2019/11/29

Essais ratés (Crise internationale 6)


 

Bien qu’il était dos au militaire, un de ses gardes du corps l’avait averti de son entrée dans la salle grâce à une oreillette coincée dans son lobe droit. La musique lancinante du jeu vidéo résonnait parasitée par les cliquetis des médailles produits par les tremblements incoercibles de l’officier supérieur (en effet, une règle voulait que quiconque pénétrait dans l’endroit, devait s’arrêter sur une dalle bien précise. Dalle qui cachait une rampe menant à une mort certaine et pas nécessairement indolore (du moins, c’était ce qu’on racontait, personne n’étant jamais revenu après avoir été happé par le trou dans le sol). Pour l’abaisser, il suffisait que Kon Je Nou appuie sur un bouton spécial de sa manette).

- Grand Kon, unique et de nul autre, entonna le décoré discordant, plus courbé qu’un spaghetto après cuisson. Chef suprême de la République du Turkménistan du nord, indéfectible pilier de la nation, mur en or porteur du progrès et de la connaissance...

- C’est bon, c’est bon, s’impatienta l’homme potelé, montrant un profil glacial. Les faits, Som Them, rien que les faits.

- Parmi les dix missiles que nous avons lancé, uniquement deux ont fonctionné, balbutia l’autre, le visage déformé par la honte et ruisselant (des plocs de plus en plus rapprochés s’élevaient d’une flaque de sueur naissante juste sous celui-ci).

- Deux seulement ! rugit l’homme-bébé en tournant franchement la tête.

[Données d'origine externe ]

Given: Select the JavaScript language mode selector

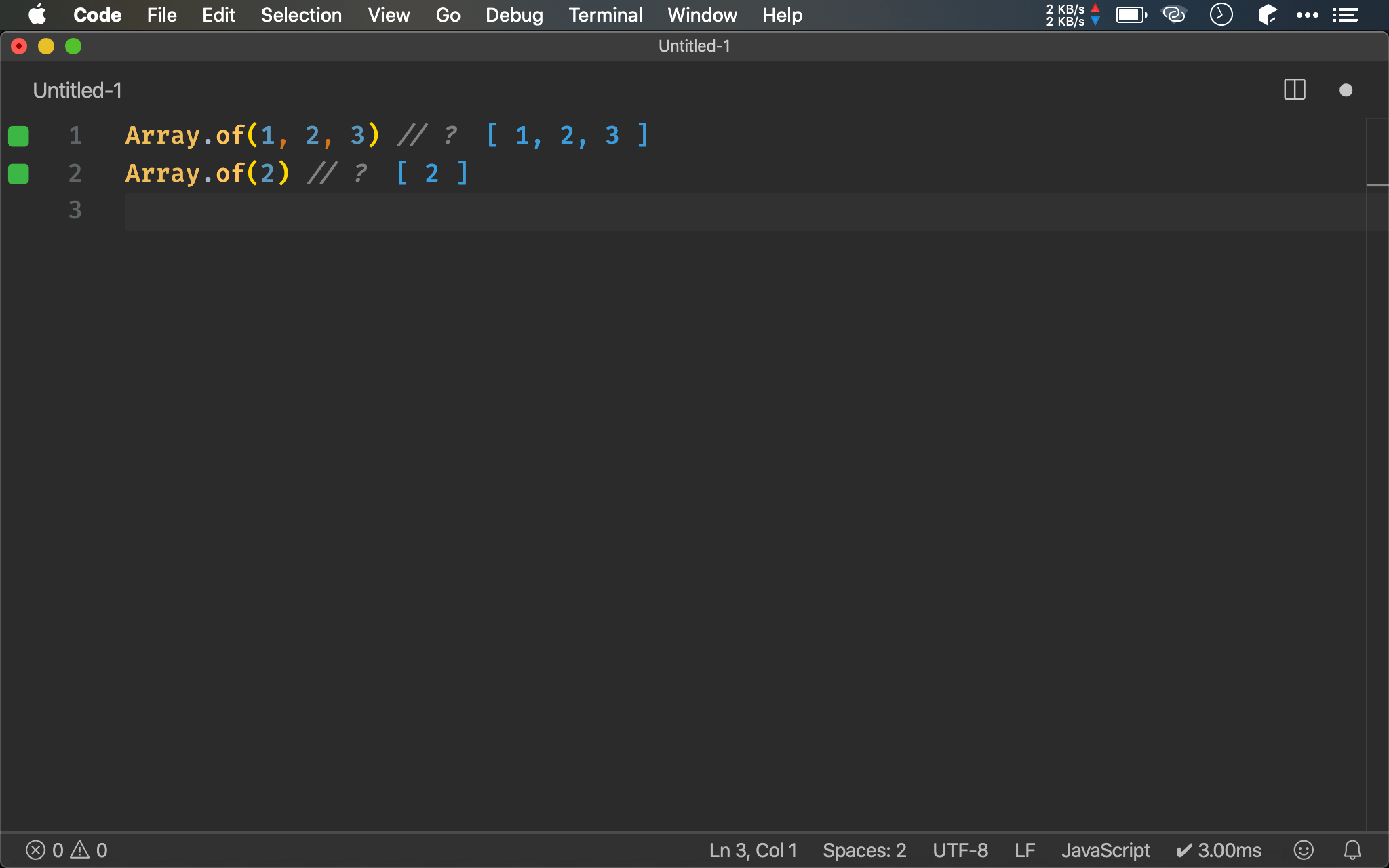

 Les yeux mi-clos, brûlés par sa propre transpiration, le général acquiesça avec véhémence.
Il n’était en poste que depuis trois mois, son prédécesseur ayant été « limogé » qu’après une dizaine de semaines environ. En fait, si pendant longtemps cette place de chef militaire n’avait comporté que des avantages (le plus prisé étant d’agrandir sa collection de médailles), elle était devenue hautement périlleuse depuis que Kon Je Nou s’était mis en tête d’améliorer la capacité balistique du Turkménistan du nord. 

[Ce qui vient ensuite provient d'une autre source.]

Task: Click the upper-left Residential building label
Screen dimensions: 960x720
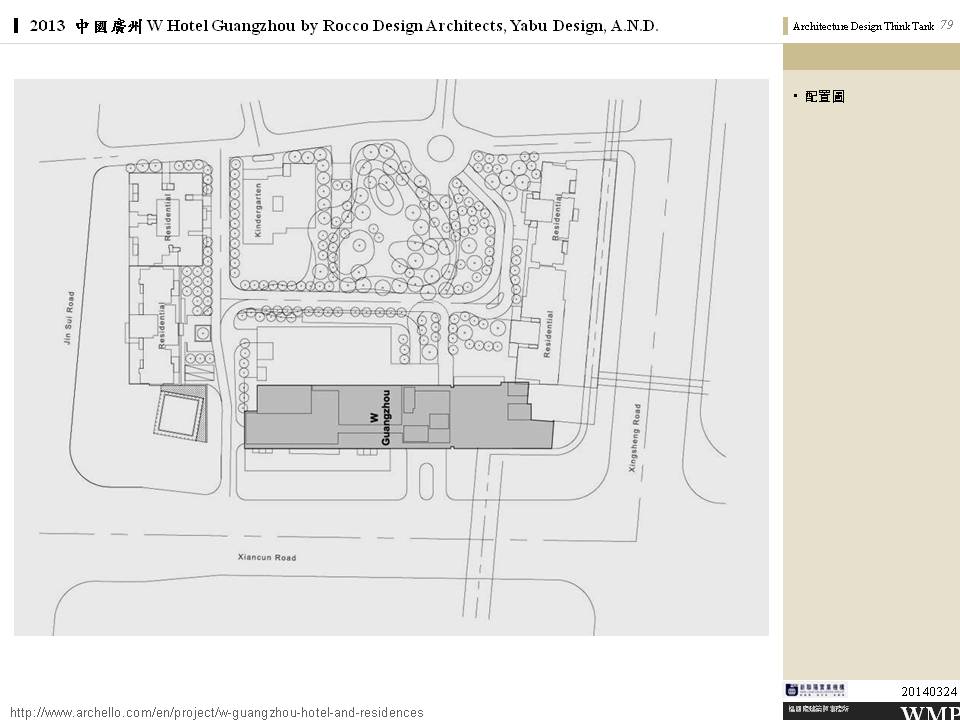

Pour quelle raison ? Nul ne le savait vraiment. Du jour au lendemain, le leader avait eu cette idée, très mauvaise au demeurant et n’en avait pas démordu malgré les échecs à la pelle qui avaient suivi. En effet, si le pays possédait une réelle expertise pour les défilés militaires impressionnants (un peu comme le Brésil avec son fameux carnaval), il partait avec un sérieux handicap concernant ce domaine. D’une part parce qu’une grande partie des ingénieurs Turkménistanais croupissaient dans des geôles. D’autre part parce que les réserves nationales de matières premières nécessaires à la construction d’un missile étaient extrêmement faibles. Il fallait redoubler d’ingéniosité pour en produire : mettre du carton à la place de certaines parois métalliques, bourrer de pétards la partie explosive, installer un pilote « volontaire » dans le compartiment réservé au guidage, etc...

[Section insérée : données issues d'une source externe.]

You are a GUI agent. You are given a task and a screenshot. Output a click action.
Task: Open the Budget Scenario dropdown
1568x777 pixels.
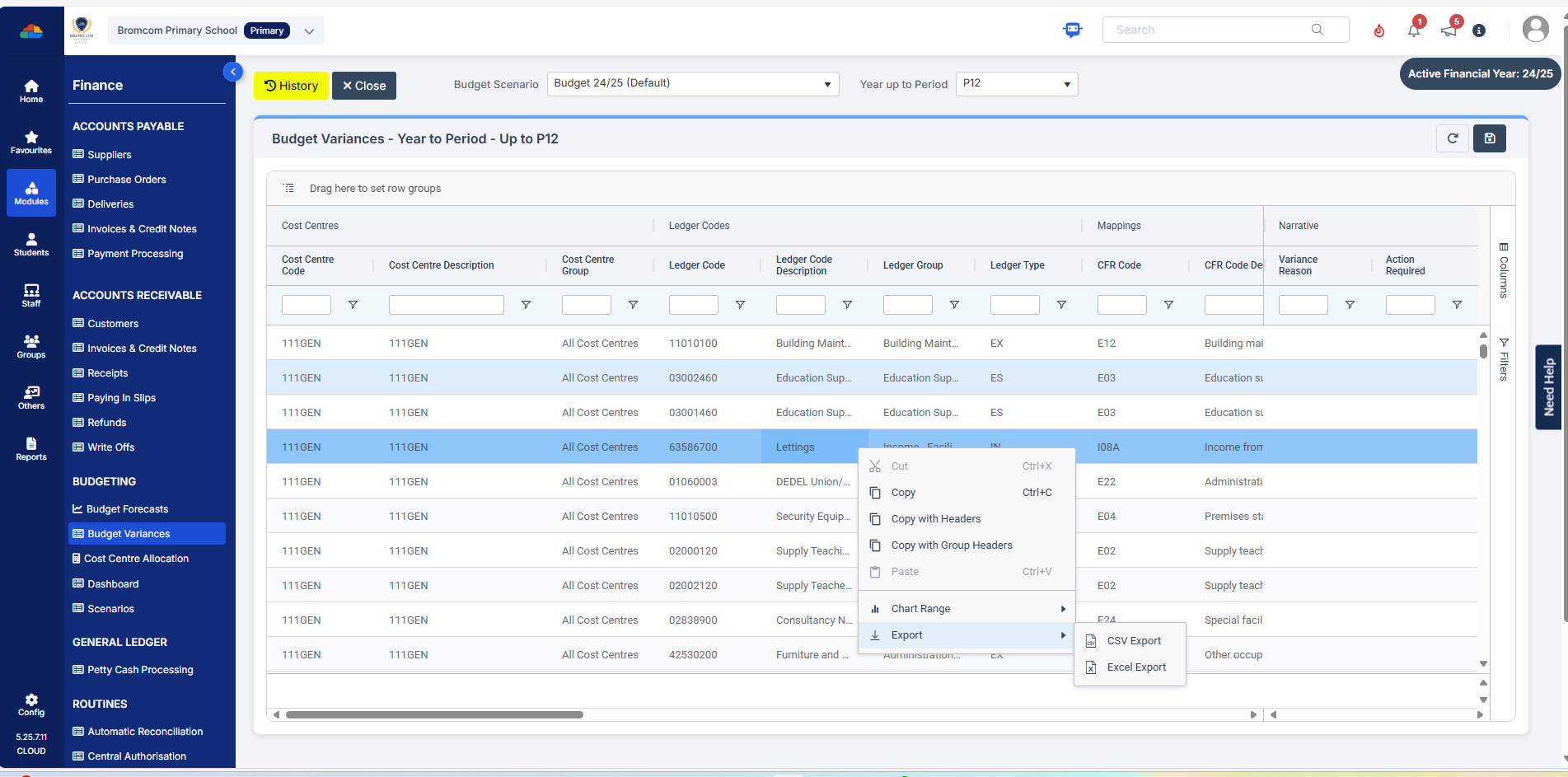click(692, 84)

Le général Vou Som Them ne l’avait pas spécifié mais les deux missiles qui avaient marché avaient offert aux éventuels spectateurs naviguant sur l’océan un splendide feu d’artifice (prélevé sur le stock réservé aux dix anniversaires du chef de la nation, très friand de cadeaux) . Quant aux huit défaillants, ils n’avaient même pas quitté leur rampe de lancement, le système de mise à feu à pédales ayant déraillé.

Et maintenant, malgré ce court sursis gagné par ses silences, il attendait que le sol s’efface sous ses pieds et l’avale goulument.
- Je vais grossir les chiffres de mon discours au peuple de demain, annonça Kon Je Nou après une cogitation douloureuse. Je dirai que nous avons envoyé cinquante missiles et que soixante-quinze ont explosé. Qu’en pensez-vous, Som Them ?

- C’est une excellente idée, riche Kon.

- Évidemment que c’est une excellente idée. Si j’en espérais d’incapables dans ton genre, je dégringolerai.

Et content de sa vanne, il pressa le bouton spécial de sa manette.